In [1]:
from resources.resources import *

/Users/pataan/Dropbox/DPhil/DAPPER


The ensemble approach is an approximation in Bayesian inference. Instead of computing the full posterior distributions, we instead try to generate ensembles from them.

An ensemble is an *iid* sample. I.e. a set of "members" ("particles", or "sample points") that have been drawn ("sampled") independently from the same distribution. With regards to the EnKF, these assumptions are generally tenous, but pragmatic.

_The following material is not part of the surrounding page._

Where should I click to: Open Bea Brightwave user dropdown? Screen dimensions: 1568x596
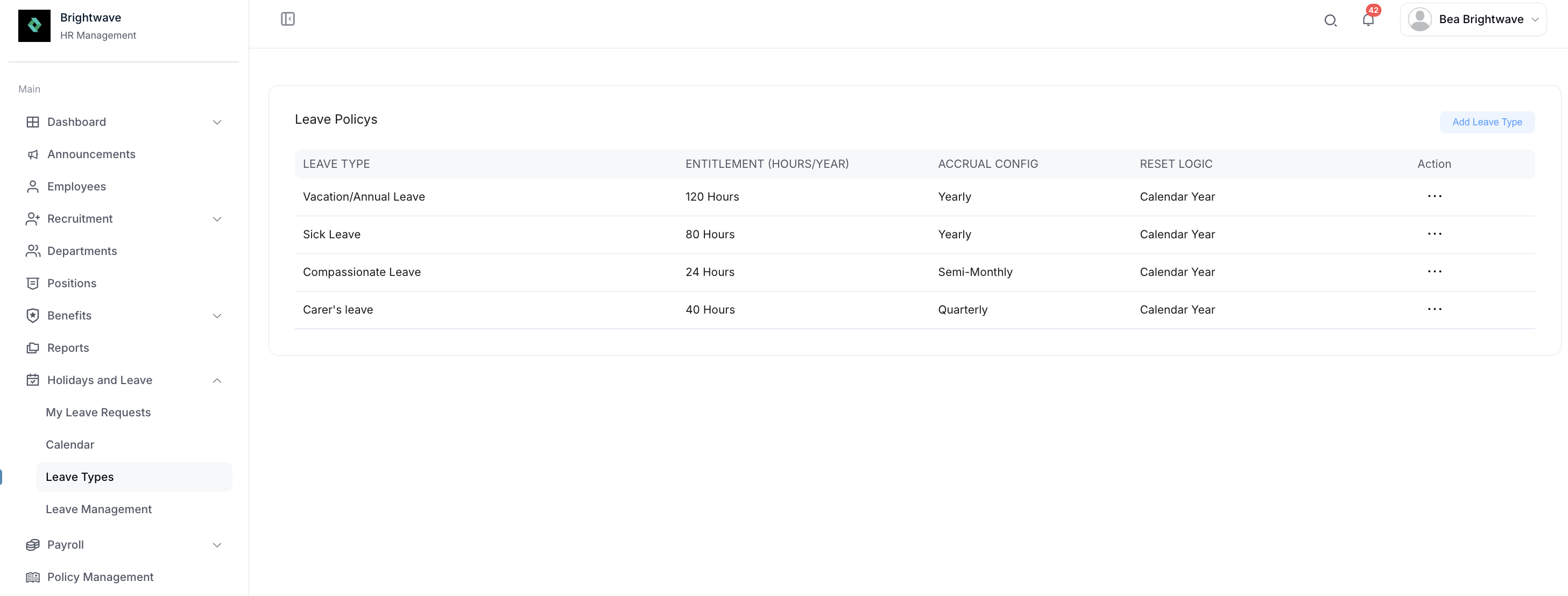point(1473,19)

Ensembles can be used to characterize uncertainty: either by reconstructing (estimating) the distribution from which it is assumed drawn, or by computing various *statistics* such as the mean, median, variance, covariance, skewness, confidence intervals, etc (any function of the ensemble is a "statistic"). This is illustrated by the code below.

In [2]:
mu  = 0
P   = 25    
P12 = sqrt(P)

xx = linspace(-20,20,201)
plt.plot(xx,ss.norm.pdf(xx,mu,sqrt(P)),label="True");

m = 1   # length of state vector
N = 100 # ensemble size
E = mu + P12*randn((N,m))

plt.hist(E,normed=1,bins=max(10,N//30),label="Histogram estimate")
plt.plot(xx,ss.norm.pdf(xx,np.mean(E),sqrt(np.var(E))),label="Parametric estimate")
plot_ensemble(E)
plt.legend();

<IPython.core.display.Javascript object>

**Exc:** Which approximation looks better: Histogram or the parametric? The EnKF takes advantage of this.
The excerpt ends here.